The last step is to delete E, which will cause many problems after deletion, because the number of nodes where E is located is just as high as the standard, and the minimum number of elements is enough (ceil (5/2)-1 = 2 ), the same is true for adjacent sibling nodes. Deleting an element does not meet the conditions. Therefore, the node must be merged with an adjacent sibling node; first, move the elements in the parent node (the element is between two node elements to be merged) to the child node, and then merge the two nodes into one node. Therefore, in this instance, we first move the Element D in the parent node to the node that has deleted E but only F, and then move the node that contains D and F and the node that contains, the adjacent sibling nodes of C are merged into one node.

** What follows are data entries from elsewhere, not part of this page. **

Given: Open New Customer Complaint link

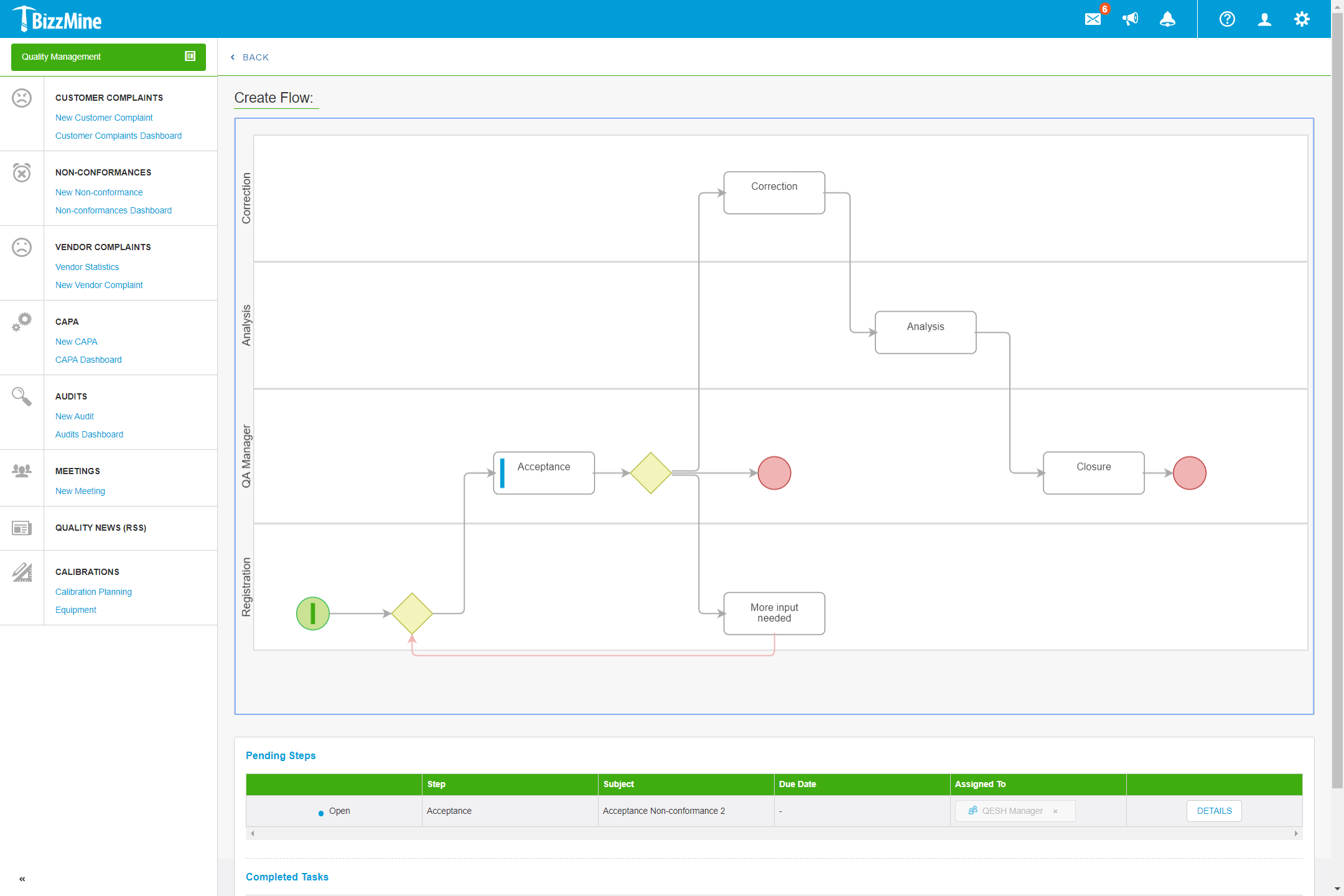Looking at the screenshot, I should point(104,118).
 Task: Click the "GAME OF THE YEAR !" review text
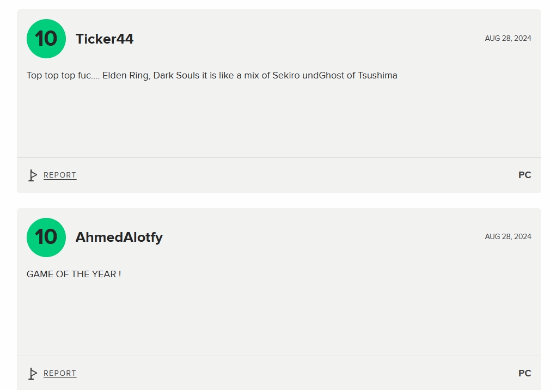74,274
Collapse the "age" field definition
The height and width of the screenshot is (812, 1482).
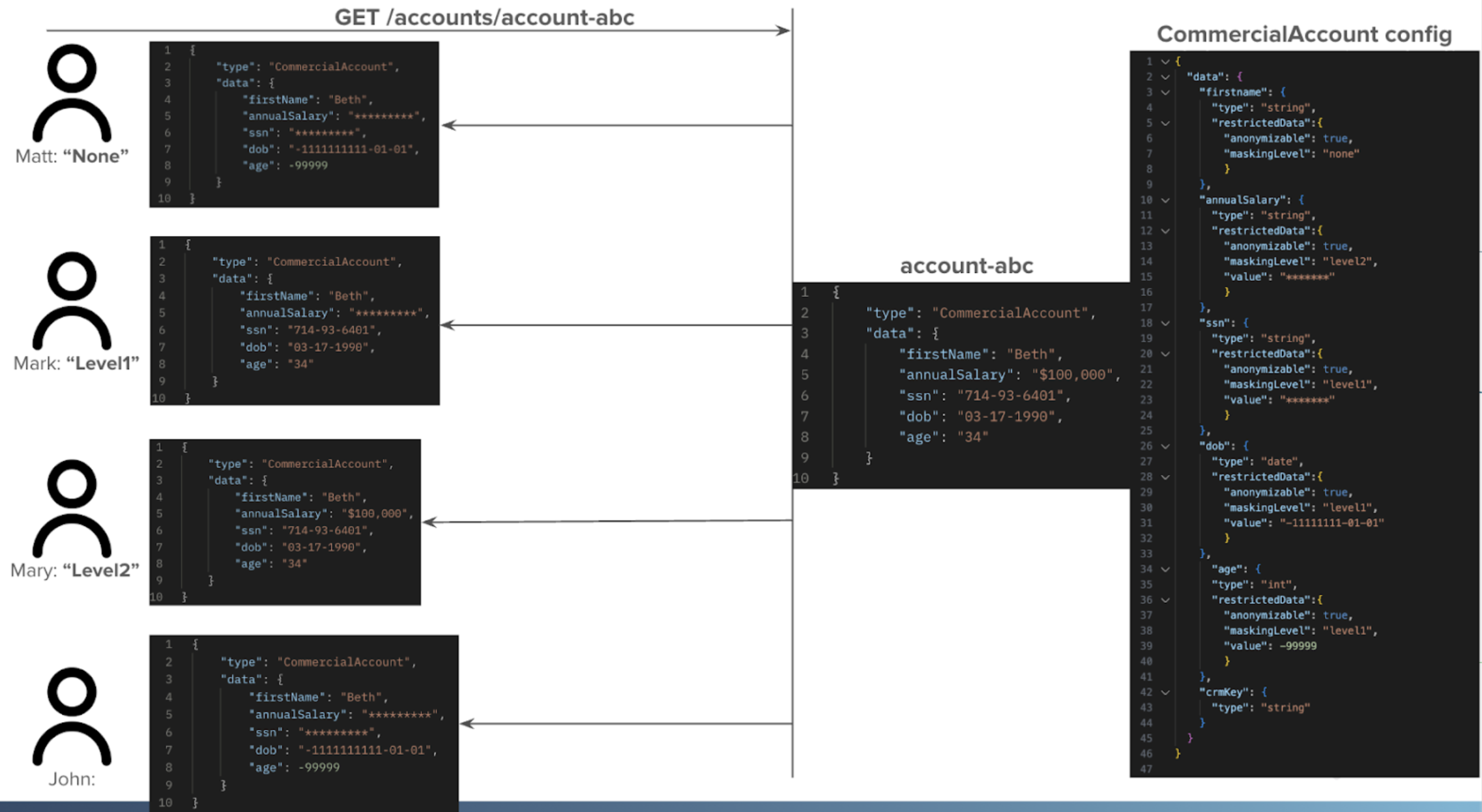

You may think that the delete operation is over, but it is not. In this case, you will immediately find that the parent node contains only one element G, which is not up to standard, this is unacceptable. If the adjacent brothers of the problematic node are plump, you can borrow an element from the parent node. Assume that the right sibling node (containing Q, X) has more than one element (with elements on the Right of Q), and then we move M down to a child node with few elements, move Q to the M position. Then, the left subtree of Q will become the right subtree of M, that is, the right subtree Containing N, and the P node will be attached to the right pointer of M. Therefore, in this instance, we cannot borrow an element. We can only merge it with the sibling node into a node, and the unique element M in the root node moves down to the subnode, the height of the tree is reduced by one layer.
To further discuss the deletion details. Let's take another example:
Here is a different 5-level B-tree, so let's try to delete C
Therefore, the D element in the right subnode of the deleted element C is moved to the position of C. However, after the element is moved up, there is only one node.
Because the node contains E, the adjacent sibling node is just getting rid of poverty (the minimum number of elements is 2), and it is impossible to borrow elements from the parent node. Therefore, only merging operations can be performed, so, the left sibling node of B and the node containing E are merged into one node.
In this case, only one element F node exists. In this case, the adjacent sibling node is full (the number of elements is 3> the minimum number of elements 2 ), in this way, you can borrow elements from the parent node and move J from the parent node to the node. If J has elements in the node, the node moves forward, then, the first element (or the last element) in the adjacent sibling node is moved to the parent node, and the elements (or the previous element) are moved forward (or backward). Note that the element contains K, L nodes were previously attached to the left of M and now become attached to the right of J. In this way, each node meets the B-tree structure.